* **WORK REQUEST**
Work out how many lines in the entries contain the string "computer", and give nothing but that number.

------------------------------------------------------------------------

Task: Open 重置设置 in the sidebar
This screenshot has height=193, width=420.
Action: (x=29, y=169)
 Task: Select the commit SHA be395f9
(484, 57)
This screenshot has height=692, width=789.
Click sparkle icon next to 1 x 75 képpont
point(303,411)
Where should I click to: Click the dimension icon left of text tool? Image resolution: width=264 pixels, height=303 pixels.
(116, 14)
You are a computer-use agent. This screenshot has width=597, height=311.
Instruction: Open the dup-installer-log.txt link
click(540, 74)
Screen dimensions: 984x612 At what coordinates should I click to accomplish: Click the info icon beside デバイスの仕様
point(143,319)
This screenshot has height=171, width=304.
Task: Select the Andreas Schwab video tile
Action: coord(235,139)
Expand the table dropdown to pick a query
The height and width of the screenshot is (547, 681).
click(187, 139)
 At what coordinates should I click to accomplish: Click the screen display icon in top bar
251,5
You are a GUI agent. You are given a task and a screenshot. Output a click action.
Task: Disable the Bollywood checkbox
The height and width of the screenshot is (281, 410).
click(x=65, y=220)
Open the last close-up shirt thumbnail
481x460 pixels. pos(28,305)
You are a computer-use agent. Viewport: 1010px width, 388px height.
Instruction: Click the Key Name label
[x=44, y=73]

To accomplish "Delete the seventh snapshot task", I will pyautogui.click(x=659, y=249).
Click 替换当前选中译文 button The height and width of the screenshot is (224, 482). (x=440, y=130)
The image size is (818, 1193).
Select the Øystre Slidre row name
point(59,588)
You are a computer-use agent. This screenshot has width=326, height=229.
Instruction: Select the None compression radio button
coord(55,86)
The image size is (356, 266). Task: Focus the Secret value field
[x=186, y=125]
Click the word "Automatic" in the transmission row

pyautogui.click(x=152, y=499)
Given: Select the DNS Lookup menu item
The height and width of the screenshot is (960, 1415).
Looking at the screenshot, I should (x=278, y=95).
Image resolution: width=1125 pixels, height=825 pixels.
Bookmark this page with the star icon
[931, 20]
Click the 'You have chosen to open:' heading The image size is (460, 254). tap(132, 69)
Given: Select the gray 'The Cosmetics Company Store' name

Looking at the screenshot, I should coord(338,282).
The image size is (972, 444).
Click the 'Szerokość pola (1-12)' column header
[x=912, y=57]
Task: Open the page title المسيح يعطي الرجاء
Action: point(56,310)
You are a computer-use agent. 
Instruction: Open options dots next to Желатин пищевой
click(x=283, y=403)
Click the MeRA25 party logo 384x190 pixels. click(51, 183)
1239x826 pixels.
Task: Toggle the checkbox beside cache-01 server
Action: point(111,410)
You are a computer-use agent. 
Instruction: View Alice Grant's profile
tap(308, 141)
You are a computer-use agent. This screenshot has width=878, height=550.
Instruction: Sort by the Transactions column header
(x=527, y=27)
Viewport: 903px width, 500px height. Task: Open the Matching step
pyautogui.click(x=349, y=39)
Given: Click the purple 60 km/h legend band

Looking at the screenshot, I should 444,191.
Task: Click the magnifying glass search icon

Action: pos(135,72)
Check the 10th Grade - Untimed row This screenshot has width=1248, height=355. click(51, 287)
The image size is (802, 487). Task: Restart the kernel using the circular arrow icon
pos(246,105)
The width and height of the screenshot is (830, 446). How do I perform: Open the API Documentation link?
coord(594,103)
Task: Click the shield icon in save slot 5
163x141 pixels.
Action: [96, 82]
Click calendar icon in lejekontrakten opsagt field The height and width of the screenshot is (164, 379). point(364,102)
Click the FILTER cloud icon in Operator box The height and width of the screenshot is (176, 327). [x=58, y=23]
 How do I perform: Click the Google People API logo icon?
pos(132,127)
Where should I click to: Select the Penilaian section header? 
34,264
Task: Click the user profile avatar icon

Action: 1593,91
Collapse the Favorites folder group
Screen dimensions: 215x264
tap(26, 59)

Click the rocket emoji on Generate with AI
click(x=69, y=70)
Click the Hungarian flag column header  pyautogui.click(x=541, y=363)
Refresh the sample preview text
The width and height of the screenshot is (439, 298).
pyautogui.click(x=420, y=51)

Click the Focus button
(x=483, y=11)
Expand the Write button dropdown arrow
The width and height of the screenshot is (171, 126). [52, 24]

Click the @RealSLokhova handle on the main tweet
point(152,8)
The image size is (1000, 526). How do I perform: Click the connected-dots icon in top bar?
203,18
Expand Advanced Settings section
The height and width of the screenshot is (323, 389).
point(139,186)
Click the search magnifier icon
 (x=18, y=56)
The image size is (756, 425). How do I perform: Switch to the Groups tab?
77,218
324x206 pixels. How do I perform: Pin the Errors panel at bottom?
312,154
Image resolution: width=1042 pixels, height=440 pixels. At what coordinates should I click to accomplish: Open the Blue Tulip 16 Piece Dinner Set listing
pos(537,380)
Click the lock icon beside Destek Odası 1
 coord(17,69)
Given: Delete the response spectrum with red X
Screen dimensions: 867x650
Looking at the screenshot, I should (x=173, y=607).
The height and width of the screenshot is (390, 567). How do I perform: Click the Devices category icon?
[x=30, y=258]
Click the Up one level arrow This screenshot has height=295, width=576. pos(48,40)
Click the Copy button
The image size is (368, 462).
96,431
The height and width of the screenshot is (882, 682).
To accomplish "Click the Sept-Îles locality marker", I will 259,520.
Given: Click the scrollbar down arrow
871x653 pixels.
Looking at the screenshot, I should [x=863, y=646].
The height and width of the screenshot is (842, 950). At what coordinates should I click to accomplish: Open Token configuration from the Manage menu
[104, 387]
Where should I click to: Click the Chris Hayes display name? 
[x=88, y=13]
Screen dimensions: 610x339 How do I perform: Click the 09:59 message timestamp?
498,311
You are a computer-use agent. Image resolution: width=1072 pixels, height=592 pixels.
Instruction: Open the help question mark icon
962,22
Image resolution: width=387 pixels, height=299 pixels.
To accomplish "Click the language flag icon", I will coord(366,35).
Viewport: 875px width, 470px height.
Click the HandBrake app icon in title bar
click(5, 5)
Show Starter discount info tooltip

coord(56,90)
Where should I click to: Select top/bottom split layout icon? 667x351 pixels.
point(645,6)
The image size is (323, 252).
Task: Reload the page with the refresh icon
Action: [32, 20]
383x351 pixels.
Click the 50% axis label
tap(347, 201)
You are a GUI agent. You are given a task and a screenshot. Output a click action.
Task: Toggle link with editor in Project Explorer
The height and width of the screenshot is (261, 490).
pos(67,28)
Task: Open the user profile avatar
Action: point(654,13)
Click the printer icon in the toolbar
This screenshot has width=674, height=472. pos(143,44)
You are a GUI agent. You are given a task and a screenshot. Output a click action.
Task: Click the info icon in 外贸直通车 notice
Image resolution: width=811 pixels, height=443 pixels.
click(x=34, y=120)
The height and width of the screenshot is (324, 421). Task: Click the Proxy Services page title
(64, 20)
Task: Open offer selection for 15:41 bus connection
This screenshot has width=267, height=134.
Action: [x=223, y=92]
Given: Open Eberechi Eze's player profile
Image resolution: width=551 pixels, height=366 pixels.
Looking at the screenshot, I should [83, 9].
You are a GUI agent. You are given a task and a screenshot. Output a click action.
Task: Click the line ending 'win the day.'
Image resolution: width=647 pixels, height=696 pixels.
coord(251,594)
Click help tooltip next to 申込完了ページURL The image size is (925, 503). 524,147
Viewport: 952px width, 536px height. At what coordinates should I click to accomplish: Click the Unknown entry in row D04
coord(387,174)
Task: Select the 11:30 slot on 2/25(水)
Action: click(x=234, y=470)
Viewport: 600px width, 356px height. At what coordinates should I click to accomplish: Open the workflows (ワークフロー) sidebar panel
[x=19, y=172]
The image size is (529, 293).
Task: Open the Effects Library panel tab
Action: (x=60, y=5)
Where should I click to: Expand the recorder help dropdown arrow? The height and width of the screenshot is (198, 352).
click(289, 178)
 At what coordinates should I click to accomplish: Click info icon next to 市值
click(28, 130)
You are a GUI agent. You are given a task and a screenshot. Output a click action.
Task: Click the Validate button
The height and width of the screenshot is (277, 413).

------------------------------------------------------------------------

* **OUTPUT OF THE EXERCISE**
7